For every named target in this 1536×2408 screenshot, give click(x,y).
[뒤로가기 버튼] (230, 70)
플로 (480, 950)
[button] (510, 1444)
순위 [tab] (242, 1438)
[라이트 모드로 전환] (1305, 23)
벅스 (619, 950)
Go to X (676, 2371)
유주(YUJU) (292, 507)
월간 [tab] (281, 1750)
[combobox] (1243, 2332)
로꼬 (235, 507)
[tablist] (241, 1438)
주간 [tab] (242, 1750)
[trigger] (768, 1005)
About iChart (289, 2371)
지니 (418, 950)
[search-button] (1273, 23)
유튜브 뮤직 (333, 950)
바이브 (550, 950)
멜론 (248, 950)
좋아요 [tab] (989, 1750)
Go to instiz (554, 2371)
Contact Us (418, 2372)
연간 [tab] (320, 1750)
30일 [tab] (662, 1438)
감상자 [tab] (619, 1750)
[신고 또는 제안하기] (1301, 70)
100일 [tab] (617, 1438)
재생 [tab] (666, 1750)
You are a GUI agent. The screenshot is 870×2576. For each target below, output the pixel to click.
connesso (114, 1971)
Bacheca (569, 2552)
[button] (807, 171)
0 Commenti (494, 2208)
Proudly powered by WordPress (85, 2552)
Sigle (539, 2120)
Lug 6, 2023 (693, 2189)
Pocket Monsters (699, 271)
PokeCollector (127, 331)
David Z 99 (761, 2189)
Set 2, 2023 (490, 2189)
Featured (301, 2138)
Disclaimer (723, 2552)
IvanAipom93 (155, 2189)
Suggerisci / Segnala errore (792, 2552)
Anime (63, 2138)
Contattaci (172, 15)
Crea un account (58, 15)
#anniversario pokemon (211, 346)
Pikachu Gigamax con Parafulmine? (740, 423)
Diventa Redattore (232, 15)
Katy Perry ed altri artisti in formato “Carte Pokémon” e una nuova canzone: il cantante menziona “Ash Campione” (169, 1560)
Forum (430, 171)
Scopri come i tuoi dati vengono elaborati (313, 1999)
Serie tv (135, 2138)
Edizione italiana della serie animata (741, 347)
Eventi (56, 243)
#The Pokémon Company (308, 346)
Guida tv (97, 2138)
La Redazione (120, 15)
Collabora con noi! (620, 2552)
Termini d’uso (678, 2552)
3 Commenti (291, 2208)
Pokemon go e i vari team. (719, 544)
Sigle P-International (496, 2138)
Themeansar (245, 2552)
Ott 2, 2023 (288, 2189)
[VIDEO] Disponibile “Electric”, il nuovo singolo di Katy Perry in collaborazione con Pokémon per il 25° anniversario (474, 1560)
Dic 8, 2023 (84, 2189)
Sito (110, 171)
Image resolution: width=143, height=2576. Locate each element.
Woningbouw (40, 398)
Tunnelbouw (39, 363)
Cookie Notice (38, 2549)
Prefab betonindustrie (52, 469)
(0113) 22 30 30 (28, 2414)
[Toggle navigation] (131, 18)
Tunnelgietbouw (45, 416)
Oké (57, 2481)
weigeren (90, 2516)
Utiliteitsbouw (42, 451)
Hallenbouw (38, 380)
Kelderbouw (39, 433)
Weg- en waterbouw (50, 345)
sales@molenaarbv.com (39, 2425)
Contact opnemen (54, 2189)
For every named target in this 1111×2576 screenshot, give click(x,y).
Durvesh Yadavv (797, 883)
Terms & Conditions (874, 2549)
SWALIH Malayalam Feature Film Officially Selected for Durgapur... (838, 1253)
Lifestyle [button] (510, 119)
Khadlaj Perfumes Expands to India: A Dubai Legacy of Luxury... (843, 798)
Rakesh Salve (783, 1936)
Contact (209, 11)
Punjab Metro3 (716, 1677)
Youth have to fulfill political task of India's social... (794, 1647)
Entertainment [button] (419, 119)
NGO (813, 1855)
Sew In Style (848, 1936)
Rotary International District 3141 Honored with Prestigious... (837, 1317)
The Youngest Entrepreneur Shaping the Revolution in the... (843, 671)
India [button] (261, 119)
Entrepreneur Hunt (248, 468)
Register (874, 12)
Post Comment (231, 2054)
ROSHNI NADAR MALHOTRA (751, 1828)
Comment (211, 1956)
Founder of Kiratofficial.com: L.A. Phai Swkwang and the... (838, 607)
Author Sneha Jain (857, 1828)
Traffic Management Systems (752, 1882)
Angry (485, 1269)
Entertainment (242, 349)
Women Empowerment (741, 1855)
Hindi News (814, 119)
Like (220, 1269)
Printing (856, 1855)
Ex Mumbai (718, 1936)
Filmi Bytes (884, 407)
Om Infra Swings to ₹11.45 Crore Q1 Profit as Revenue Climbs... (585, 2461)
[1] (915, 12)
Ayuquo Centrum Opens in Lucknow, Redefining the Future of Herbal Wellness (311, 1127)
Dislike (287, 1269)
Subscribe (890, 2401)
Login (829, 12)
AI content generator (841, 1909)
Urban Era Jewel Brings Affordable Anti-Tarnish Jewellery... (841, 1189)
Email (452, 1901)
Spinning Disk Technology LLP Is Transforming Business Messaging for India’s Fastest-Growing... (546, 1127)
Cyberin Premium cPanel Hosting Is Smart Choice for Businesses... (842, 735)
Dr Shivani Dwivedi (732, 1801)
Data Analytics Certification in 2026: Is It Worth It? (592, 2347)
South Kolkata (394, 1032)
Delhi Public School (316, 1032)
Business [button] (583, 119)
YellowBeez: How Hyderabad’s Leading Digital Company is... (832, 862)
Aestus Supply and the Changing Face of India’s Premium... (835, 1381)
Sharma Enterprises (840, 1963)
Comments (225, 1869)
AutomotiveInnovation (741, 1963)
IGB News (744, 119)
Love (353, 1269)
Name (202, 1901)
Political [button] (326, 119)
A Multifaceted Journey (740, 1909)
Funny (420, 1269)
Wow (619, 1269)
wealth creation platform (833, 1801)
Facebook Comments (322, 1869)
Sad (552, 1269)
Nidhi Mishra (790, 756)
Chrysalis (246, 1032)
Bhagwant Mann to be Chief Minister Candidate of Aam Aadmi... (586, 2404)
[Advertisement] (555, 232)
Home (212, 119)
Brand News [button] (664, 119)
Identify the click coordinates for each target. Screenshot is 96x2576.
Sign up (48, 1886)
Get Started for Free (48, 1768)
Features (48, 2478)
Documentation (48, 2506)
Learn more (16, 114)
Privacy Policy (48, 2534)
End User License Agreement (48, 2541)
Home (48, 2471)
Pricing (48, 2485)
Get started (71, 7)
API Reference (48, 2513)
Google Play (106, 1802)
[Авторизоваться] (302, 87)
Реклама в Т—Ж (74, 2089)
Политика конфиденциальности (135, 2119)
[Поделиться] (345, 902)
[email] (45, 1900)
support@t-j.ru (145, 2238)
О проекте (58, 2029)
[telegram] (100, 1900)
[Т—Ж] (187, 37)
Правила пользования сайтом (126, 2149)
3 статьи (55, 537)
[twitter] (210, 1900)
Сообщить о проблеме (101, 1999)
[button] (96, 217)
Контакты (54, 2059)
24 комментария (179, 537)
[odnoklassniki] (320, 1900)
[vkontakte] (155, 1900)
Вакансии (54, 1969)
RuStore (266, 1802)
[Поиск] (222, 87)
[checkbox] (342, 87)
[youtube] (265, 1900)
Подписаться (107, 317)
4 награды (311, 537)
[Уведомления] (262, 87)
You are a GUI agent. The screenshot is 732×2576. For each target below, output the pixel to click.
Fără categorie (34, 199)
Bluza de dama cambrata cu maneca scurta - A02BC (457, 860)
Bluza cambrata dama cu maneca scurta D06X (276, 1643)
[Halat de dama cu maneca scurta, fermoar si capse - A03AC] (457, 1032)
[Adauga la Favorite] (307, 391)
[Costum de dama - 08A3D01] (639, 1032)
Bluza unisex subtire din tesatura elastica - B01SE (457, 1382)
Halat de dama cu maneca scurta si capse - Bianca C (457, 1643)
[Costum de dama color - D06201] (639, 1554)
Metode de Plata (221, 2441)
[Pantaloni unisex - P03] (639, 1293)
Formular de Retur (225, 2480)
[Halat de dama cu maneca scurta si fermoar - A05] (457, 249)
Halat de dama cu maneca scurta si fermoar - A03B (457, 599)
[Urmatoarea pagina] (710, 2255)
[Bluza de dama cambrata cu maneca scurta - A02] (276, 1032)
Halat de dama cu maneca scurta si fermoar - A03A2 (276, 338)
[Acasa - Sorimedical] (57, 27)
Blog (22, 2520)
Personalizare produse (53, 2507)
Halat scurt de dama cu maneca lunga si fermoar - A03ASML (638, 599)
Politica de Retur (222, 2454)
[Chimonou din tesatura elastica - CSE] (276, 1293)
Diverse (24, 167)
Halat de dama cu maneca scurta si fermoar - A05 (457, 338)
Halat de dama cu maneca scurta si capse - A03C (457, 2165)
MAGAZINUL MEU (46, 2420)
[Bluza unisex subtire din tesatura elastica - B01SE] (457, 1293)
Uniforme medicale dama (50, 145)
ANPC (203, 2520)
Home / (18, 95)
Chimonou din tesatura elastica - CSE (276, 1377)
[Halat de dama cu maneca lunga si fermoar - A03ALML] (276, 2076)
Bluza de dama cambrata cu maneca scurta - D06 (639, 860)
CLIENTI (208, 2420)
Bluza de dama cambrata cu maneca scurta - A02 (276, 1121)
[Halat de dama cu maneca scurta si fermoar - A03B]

- **How to complete this task**: Output the lines of the records above exactly as they appear, from the line containing "Lifestyle [button] (510, 119)" through the line containing "Entertainment [button] (419, 119)".

- **Answer to this exercise**:
Lifestyle [button] (510, 119)
Khadlaj Perfumes Expands to India: A Dubai Legacy of Luxury... (843, 798)
Rakesh Salve (783, 1936)
Contact (209, 11)
Punjab Metro3 (716, 1677)
Youth have to fulfill political task of India's social... (794, 1647)
Entertainment [button] (419, 119)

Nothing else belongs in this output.